[Opening EXTRACT section]

One thing that the Merit-shop philosiphy fails at is the mandate to have journeyworkers and apprentices in a formalized apprenticeship training program. Yes,you do acknowledge that skill and training is valuable, but having the contractor associaction(ABC, a “union” for contractors)run the training program is a mistake. That is where the union has a distinct advantage, training.They have the time and resources to admintister a superior program, BECAUSE they will remove the learner from the field for substandard performance, and ALL contractors and their employees MUST participate. Perhaps if you took all the energy and money you expend fighting unions and their superior training and skills, you would find that the union has some redeeming qualities that would make them an attractive partner in your business plan. Why spend your time, money and energy fighting a system that produces high skill journeymen that you don’t have to train?

Anthony Anglin August 30, 2011 at 12:46 pm

[Multiskilling] Come on!!! Let’s get real. Would you call a plumber to come to your house to fix a wiring problem?

Anthony Anglin August 30, 2011 at 12:59 pm

Reminds me of the old saying:”Jack of all trades, master of none.”

Ben Brubeck September 1, 2011 at 12:21 pm

Of course not.

Would you prevent a plumber from cleaning up tile displaced while fixing a leaky bathtub? Union work rules would because cleaning up and moving debris is the “job” of a laborer and not a plumber.

If a worker has multiple skill sets, especially for simple tasks, why not let them perform the work instead of having to hire multiple experts?

Anthony Anglin September 3, 2011 at 12:01 pm

Say that said plumber is on a big hotel job. Why prevent the plumber from doing the job he was trained in by cleaning that mess up when he could be working on the next tub.

Ernie November 29, 2011 at 6:19 pm

Anthony, you must be a union worker that benefits from these PLA schemes. Every union and nonunion contractor will tell you that most union work rules are inefficient and increase costs needlessly. The scenario you have laid out doesn’t squeeze out all of the inefficiencies. Multi-skilling and sound management practices does a better job getting the customer the best project at the best price.

[Closing EXTRACT section]

(ACTIONS TO TAKE):
**A.** List each date and time posted beside a commenter's name in the discussion of merit-shop training and multiskilling.
**B.** Continue the discussion of merit-shop training and multiskilling after its final comment.
The entries have no connection to the discussion of merit-shop training and multiskilling.

[Opening RAW DATA section]

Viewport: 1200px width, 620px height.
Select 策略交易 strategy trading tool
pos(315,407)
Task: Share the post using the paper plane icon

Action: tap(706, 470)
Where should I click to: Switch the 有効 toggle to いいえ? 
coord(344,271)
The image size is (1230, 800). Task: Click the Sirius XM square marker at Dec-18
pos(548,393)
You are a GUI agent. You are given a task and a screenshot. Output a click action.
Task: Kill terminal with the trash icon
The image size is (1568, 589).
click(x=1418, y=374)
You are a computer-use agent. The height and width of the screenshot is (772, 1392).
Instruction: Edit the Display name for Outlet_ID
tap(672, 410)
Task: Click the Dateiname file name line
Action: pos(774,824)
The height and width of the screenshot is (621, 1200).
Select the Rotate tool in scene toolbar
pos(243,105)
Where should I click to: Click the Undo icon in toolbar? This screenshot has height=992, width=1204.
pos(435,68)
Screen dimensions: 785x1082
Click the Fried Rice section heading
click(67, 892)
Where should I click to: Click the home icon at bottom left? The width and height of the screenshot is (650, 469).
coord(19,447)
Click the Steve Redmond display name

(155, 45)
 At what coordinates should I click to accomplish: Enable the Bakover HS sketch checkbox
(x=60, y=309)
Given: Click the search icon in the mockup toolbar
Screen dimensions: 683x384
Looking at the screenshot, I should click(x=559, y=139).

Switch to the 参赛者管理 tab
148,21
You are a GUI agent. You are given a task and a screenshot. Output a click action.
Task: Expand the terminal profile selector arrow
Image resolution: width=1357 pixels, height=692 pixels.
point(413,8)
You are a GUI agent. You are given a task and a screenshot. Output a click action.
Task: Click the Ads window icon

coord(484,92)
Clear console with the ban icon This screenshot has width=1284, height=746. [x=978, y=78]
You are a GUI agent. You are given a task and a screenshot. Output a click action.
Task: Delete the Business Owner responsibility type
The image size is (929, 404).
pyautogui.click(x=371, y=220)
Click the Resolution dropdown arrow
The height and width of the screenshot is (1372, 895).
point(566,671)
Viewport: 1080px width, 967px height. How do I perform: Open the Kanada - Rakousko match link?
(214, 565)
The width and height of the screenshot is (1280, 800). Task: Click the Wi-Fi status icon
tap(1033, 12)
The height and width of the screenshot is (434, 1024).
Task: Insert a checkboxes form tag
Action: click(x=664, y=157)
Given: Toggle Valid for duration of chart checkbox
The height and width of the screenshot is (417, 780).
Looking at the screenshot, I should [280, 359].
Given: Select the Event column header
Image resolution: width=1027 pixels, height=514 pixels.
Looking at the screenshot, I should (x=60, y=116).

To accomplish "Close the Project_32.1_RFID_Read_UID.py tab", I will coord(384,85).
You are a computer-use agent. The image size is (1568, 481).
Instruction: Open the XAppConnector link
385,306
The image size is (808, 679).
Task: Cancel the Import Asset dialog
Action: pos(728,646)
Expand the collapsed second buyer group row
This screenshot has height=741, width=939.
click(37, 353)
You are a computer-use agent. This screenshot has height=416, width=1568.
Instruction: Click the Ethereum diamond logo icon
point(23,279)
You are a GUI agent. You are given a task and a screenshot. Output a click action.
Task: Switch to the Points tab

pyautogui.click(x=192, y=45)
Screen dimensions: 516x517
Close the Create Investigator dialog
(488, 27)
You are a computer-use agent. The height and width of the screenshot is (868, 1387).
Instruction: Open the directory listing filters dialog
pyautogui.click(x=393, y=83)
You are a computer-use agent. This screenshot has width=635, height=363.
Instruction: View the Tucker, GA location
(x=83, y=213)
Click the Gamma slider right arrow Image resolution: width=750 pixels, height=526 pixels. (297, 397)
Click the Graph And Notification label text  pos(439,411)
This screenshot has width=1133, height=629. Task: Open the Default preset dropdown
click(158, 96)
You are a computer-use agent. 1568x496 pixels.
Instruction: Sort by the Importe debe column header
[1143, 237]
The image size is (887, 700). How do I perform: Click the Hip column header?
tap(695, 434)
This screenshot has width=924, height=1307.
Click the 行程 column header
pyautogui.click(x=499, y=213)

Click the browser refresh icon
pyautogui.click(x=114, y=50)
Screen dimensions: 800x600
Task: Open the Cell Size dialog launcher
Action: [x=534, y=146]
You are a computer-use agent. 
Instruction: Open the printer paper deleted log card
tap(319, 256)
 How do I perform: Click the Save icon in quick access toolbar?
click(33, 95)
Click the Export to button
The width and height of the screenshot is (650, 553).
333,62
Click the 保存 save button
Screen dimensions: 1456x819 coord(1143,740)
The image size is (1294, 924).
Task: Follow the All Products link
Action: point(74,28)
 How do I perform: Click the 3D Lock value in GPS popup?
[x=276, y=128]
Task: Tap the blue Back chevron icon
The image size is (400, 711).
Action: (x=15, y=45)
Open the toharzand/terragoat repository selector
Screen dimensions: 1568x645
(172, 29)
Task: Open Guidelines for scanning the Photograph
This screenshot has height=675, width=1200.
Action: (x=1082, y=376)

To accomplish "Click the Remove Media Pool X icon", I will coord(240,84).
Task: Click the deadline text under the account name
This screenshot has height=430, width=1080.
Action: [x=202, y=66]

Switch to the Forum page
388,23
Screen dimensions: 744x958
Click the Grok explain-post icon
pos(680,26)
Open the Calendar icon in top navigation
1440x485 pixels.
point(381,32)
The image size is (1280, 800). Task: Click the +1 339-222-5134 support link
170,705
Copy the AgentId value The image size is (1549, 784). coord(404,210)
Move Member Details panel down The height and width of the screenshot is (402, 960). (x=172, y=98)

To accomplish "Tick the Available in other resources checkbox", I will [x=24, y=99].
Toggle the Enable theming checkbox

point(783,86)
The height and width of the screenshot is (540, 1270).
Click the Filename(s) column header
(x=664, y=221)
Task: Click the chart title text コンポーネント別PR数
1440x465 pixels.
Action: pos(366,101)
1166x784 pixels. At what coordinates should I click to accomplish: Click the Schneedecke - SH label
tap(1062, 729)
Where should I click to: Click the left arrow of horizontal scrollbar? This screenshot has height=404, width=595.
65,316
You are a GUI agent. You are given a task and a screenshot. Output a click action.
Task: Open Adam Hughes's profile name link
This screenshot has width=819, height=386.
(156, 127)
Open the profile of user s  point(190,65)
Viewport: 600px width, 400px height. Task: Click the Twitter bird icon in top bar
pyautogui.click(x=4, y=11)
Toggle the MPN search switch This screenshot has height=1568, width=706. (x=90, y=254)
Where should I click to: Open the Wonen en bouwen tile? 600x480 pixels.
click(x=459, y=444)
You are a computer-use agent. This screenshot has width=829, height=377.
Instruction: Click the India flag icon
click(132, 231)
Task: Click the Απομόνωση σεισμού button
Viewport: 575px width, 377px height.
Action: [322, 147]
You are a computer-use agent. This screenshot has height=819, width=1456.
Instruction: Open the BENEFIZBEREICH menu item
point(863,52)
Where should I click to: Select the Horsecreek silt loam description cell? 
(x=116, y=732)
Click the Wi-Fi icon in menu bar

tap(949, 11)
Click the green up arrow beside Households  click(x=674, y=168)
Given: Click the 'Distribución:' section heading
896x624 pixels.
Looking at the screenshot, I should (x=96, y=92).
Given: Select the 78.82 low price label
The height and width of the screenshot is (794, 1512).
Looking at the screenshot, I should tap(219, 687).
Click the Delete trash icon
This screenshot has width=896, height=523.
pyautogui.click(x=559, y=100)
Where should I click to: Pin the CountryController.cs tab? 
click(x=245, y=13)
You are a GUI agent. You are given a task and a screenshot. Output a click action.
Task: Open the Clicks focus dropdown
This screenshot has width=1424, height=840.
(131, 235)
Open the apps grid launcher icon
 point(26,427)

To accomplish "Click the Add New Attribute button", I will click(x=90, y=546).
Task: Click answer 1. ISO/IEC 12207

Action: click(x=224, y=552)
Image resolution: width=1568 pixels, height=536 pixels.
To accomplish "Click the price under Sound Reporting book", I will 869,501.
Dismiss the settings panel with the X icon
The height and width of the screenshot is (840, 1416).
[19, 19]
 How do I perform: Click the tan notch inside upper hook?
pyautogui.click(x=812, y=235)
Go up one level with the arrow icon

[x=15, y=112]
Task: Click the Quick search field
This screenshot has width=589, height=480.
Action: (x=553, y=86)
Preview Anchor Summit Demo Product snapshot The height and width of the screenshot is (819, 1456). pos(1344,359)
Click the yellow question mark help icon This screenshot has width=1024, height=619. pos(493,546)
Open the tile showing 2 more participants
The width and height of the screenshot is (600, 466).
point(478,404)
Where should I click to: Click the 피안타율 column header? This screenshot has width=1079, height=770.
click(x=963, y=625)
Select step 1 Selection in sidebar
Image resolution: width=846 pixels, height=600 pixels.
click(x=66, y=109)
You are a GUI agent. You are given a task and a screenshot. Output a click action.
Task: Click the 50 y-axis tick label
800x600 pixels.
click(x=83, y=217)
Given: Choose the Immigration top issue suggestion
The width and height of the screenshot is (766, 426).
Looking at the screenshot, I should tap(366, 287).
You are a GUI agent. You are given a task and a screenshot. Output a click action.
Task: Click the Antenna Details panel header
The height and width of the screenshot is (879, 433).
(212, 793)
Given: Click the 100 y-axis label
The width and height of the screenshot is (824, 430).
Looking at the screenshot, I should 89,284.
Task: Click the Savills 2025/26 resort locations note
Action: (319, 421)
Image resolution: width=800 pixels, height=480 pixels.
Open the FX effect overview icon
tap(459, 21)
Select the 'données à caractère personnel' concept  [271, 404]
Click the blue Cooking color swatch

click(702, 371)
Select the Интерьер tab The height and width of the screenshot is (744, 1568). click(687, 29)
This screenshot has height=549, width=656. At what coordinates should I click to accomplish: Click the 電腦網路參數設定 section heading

[Closing RAW DATA section]

(ANSWERS TO THE EXERCISES):
**A.**
August 30, 2011 at 12:46 pm
August 30, 2011 at 12:59 pm
September 1, 2011 at 12:21 pm
September 3, 2011 at 12:01 pm
November 29, 2011 at 6:19 pm

**B.**
Sprink, as a member of ABC, ABC is not a union for contractors. It is an association. Do you belong to AAA or does your grandma belong to AARP? It is the same thing. Here is a major difference to consider: ABC does not force contractors to pay a penalty to drop memberships or strip them of their retirement benefits if they join another association. Unions prevent union workers from working for nonunion employers (they will take away your pensions and fine you or kick you out of the union if you put your union card in your boot and moonlight to put food on the table – if you are enrolled in a union apprenticeship program, good luck getting out of it….).

There is more than one way to train a construction worker besides union apprenticeship programs. Employer and ABC training programs are effective too and they don’t limit apprentices to the good old boy network. It is all about MERIT.

Unions should be commended for their investment in their training programs, but that doesn’t give unions a license to use PLAs to cut out all of your competition. Besides, I’m aware of a number of union members that have not gone through union apprenticeship programs. And what about the nonunion workers that once belonged to a union and went through union apprenticeship programs but left because of the BS they had to deal with just to get a job. They are technically nonunion and have the same skill set as union members, so how are they magically more qualified to build projects and why should they be discriminated against via PLAs and other union efforts to limit competition?